--- TASK DIRECTIONS ---
From the records, pick out and copy each line containing "Design".
*** RECORDS TO USE Section Begins ***
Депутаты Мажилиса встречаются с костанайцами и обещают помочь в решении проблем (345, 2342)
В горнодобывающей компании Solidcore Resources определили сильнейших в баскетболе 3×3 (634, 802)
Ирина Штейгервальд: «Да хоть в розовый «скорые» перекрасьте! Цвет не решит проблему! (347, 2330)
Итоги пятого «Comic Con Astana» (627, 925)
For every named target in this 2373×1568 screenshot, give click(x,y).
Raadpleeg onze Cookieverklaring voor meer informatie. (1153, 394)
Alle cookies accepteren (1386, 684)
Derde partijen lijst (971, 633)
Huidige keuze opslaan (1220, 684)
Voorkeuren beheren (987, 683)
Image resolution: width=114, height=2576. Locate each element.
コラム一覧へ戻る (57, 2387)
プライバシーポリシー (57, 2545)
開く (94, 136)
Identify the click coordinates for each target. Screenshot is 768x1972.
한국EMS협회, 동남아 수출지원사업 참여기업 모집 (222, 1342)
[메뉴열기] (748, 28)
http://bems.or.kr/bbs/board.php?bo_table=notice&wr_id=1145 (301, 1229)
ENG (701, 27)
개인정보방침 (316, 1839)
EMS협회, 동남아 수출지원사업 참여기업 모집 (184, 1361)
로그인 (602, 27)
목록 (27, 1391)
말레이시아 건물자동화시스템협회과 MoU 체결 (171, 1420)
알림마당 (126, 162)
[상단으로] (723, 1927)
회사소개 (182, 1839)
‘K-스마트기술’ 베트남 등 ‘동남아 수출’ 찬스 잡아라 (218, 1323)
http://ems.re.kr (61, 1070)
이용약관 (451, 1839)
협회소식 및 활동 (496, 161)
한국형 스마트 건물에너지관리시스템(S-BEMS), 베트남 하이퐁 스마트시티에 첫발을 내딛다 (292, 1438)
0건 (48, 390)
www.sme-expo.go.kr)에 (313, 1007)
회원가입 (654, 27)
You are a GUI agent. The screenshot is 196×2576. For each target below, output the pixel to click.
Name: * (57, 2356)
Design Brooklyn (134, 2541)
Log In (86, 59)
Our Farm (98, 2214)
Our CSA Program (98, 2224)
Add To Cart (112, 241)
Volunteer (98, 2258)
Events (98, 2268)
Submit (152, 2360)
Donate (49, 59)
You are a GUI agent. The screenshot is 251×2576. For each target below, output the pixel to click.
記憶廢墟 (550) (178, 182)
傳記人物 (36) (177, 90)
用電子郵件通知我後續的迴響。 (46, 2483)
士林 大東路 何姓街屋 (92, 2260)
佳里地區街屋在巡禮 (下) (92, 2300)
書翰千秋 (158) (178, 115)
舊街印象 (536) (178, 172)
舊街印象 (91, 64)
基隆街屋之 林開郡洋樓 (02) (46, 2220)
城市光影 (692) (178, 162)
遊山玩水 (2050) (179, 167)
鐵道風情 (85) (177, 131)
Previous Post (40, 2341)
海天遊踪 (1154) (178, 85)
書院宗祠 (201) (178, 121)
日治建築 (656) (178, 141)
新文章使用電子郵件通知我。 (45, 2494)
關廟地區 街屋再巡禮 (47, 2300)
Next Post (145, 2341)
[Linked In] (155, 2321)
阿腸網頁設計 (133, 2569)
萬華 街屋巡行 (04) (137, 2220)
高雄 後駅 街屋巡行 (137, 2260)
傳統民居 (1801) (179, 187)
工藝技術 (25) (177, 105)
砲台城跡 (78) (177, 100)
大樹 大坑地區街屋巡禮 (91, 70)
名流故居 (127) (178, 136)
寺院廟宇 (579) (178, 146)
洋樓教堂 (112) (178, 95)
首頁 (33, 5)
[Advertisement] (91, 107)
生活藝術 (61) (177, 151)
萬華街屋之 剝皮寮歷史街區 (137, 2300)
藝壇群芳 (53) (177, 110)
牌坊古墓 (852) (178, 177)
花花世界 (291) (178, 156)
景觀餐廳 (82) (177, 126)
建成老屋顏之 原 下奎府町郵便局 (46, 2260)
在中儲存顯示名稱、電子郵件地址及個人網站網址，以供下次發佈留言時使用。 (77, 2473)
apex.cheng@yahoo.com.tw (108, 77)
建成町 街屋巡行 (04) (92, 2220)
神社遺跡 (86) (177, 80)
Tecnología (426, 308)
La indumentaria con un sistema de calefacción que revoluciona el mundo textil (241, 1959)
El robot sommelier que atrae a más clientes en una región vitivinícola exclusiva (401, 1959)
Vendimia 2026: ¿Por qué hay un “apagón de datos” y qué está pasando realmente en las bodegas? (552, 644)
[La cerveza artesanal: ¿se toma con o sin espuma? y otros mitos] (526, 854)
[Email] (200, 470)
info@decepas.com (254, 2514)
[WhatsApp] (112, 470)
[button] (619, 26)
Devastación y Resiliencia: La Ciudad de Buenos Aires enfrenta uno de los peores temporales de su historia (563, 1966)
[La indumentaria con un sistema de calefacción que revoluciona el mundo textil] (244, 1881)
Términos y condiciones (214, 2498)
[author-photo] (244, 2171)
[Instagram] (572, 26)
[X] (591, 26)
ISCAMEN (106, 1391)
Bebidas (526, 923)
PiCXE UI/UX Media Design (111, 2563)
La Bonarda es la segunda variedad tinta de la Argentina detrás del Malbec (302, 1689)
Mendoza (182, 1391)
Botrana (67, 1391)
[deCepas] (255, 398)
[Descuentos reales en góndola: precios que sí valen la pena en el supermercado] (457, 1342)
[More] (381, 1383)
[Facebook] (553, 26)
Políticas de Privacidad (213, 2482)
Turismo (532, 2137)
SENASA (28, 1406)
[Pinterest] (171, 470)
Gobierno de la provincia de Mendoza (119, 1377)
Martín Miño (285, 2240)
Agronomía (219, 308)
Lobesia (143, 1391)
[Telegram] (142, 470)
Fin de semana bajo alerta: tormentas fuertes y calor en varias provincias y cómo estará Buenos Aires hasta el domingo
*** RECORDS TO USE Section Ends ***
--- ANSWER TO THIS TASK ---
Design Brooklyn (134, 2541)
PiCXE UI/UX Media Design (111, 2563)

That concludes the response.